Invece, no. Invece, erano qui non per lamentarsi, ma per ringraziarci della nostra battaglia per far processare i marò in Italia («è il fondamento numero uno della legalità e noi siamo legalitari sia quando c’è in ballo la legge italiana, sia quando si parla di diritto internazionale») e, documenti alla mano, si sono messi ordinatamente in fila per firmare i moduli del Giornale «Riportiamoli a casa». Addirittura, avevano le deleghe politiche per le adesioni degli assessori a Tursi Francesco Scidone e Stefano Anzalone, del vicepresidente del consiglio comunale Alberto Gagliardi, del capogruppo in Comune Francesco De Benedictis e degli altri consiglieri Umberto Lo Grasso e Andrea Proto, del capogruppo in Provincia Stefano Ferretti, dei vicepresidenti di Municipio Centro-Ovest Carmelo Citraro e Bassa Valbisagno Massimo Franco...

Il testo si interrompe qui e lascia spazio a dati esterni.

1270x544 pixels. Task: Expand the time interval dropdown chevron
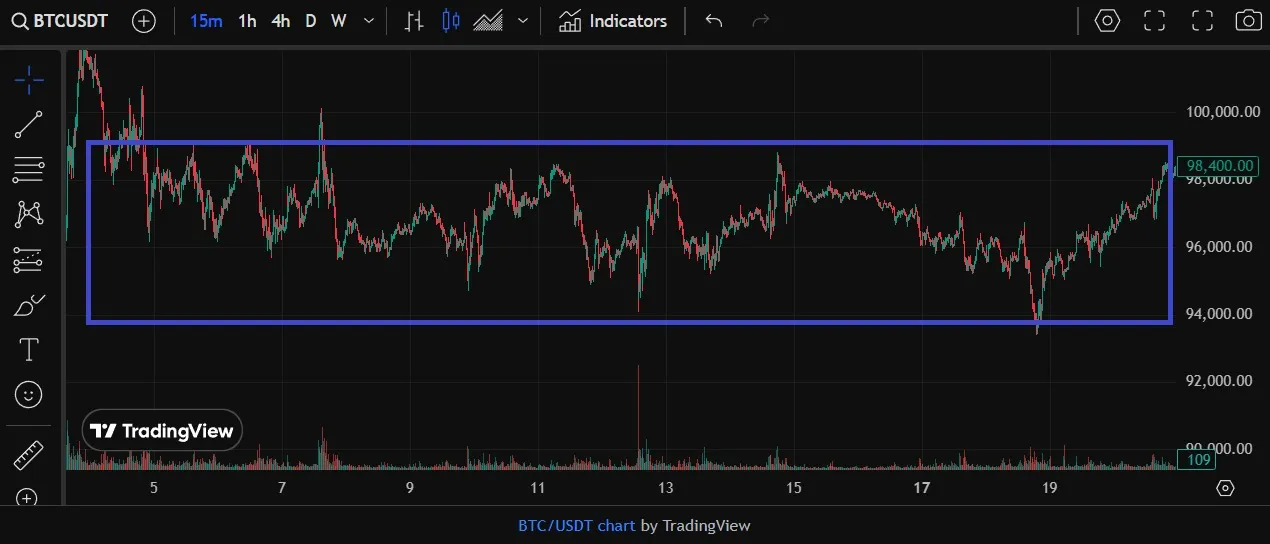pos(370,21)
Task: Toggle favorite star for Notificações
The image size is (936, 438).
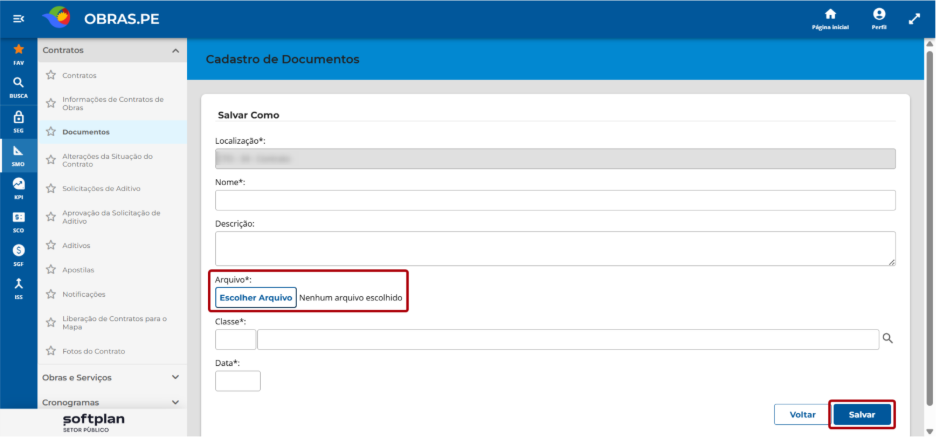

Insomma, una lista lunghissima di nomi al nostro fianco non per difendere a prescindere i marò. Ma per chiedere, come prevede la legge, che siano giudicati a casa nostra. Una battaglia di giustizia che non ha colore. Tanto che, quando chiediamo loro, ridendo: «Ma sapete che siamo al Giornale, che questa è una battaglia del Giornale?», i consiglieri dipietristi - dopo averci dato atto della correttezza di fondo, anche quando le posizioni sono opposte o divergenti - stanno al gioco: «Sì, ma è una battaglia giusta. E le battaglie giuste non hanno colore».

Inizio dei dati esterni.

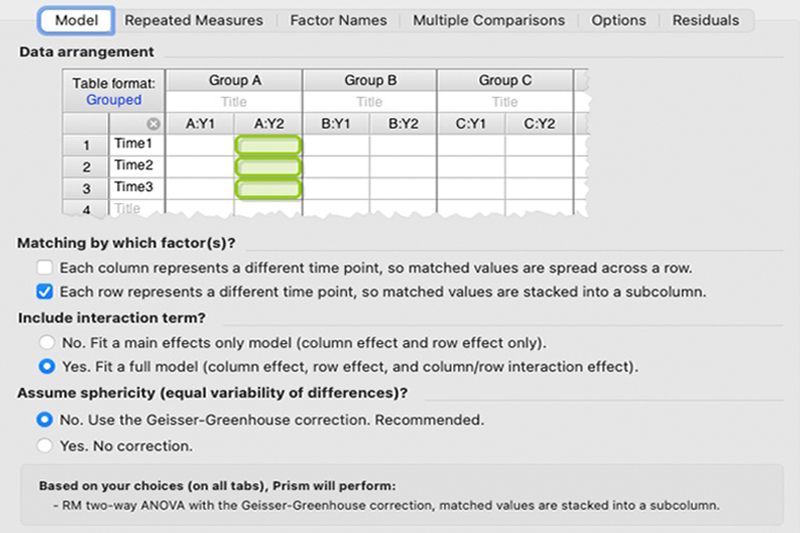Open the Options tab
Screen dimensions: 800x533
[618, 20]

Anzi, man mano che il discorso va avanti, Paladini e i suoi scorrono la lista dei nomi dei firmatari.

E trasecolano vedendo che non c’è nemmeno un nome dei loro alleati nelle istituzioni genovesi e liguri: «È incredibile! È un errore gravissimo, non è possibile non capire che questa è una battaglia di giustizia e di legalità. E, persino considerandola solo dal punto di vista politico, è sbagliato lasciarla ad altri». La delegazione saluta. Noi pure. Pronti ad essere domani nemici come prima. Anzi, avversari. Nemici mai.